_ABOUT THIS EXERCISE_
I'd like the line containing "bout (149, 13)" and each line that follows, through the last line of the material, set down exactly as they are, and no others.

[MATERIAL SHOWN]

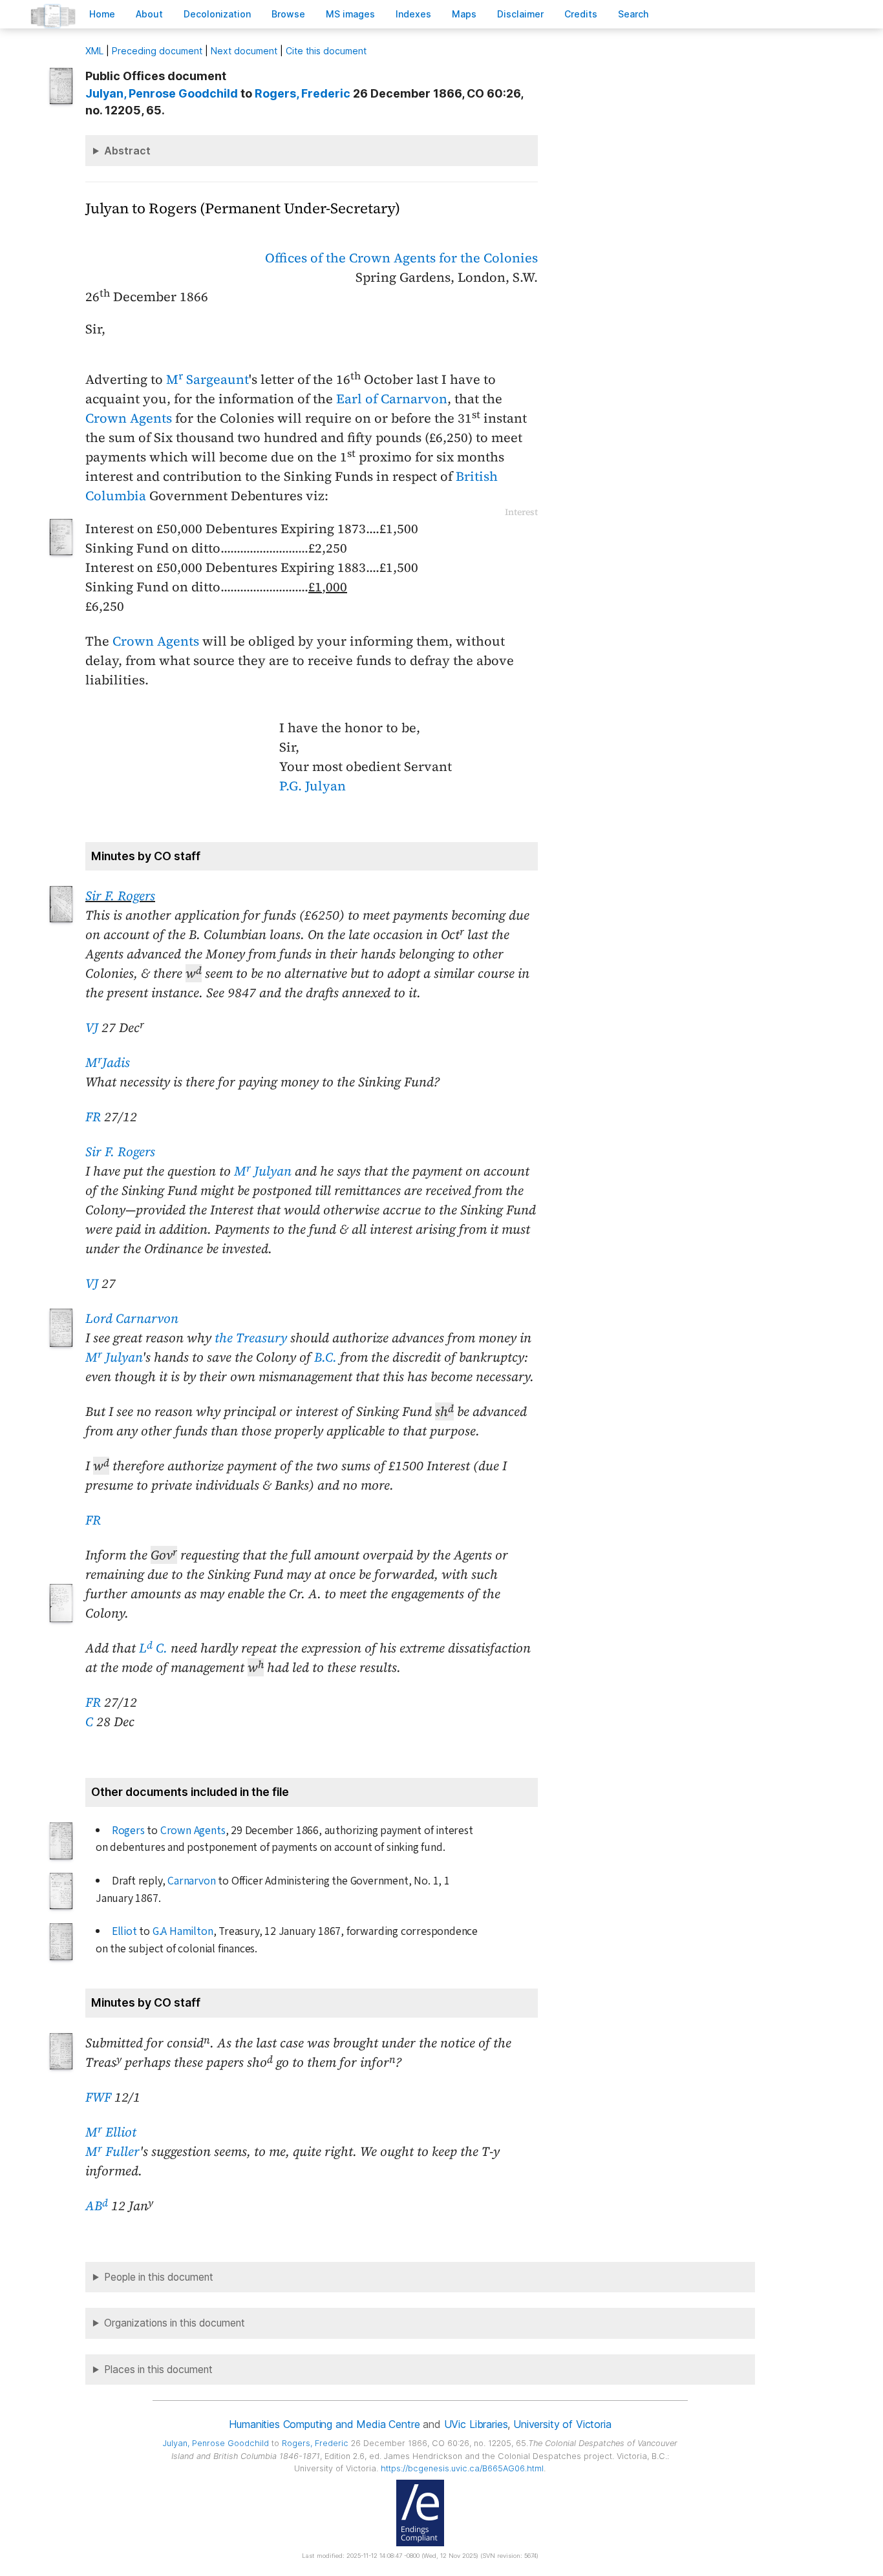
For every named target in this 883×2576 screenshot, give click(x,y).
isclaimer (520, 13)
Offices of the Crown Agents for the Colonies (401, 258)
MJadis (107, 1062)
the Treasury (251, 1338)
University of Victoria (562, 2424)
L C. (153, 1648)
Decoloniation (217, 13)
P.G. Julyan (312, 786)
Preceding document (157, 50)
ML (94, 50)
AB (96, 2206)
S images (350, 13)
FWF (98, 2097)
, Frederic (302, 93)
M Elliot (110, 2132)
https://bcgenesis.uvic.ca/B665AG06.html (462, 2468)
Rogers (128, 1830)
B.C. (325, 1357)
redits (580, 13)
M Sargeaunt (207, 379)
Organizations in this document (174, 2323)
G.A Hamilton (183, 1931)
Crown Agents (128, 418)
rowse (288, 13)
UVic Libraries (476, 2424)
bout (149, 13)
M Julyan (263, 1171)
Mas (464, 13)
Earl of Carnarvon (391, 399)
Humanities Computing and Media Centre (324, 2424)
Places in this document (158, 2369)
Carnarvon (191, 1881)
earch (633, 13)
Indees (413, 13)
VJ (91, 1028)
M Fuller (112, 2151)
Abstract (127, 150)
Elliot (124, 1931)
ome (102, 13)
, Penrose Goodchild (161, 93)
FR (93, 1117)
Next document (244, 50)
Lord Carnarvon (131, 1318)
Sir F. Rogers (120, 896)
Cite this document (326, 50)
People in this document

[/MATERIAL SHOWN]

_SOLUTION TO THIS PROBLEM_
bout (149, 13)
M Julyan (263, 1171)
Mas (464, 13)
Earl of Carnarvon (391, 399)
Humanities Computing and Media Centre (324, 2424)
Places in this document (158, 2369)
Carnarvon (191, 1881)
earch (633, 13)
Indees (413, 13)
VJ (91, 1028)
M Fuller (112, 2151)
Abstract (127, 150)
Elliot (124, 1931)
ome (102, 13)
, Penrose Goodchild (161, 93)
FR (93, 1117)
Next document (244, 50)
Lord Carnarvon (131, 1318)
Sir F. Rogers (120, 896)
Cite this document (326, 50)
People in this document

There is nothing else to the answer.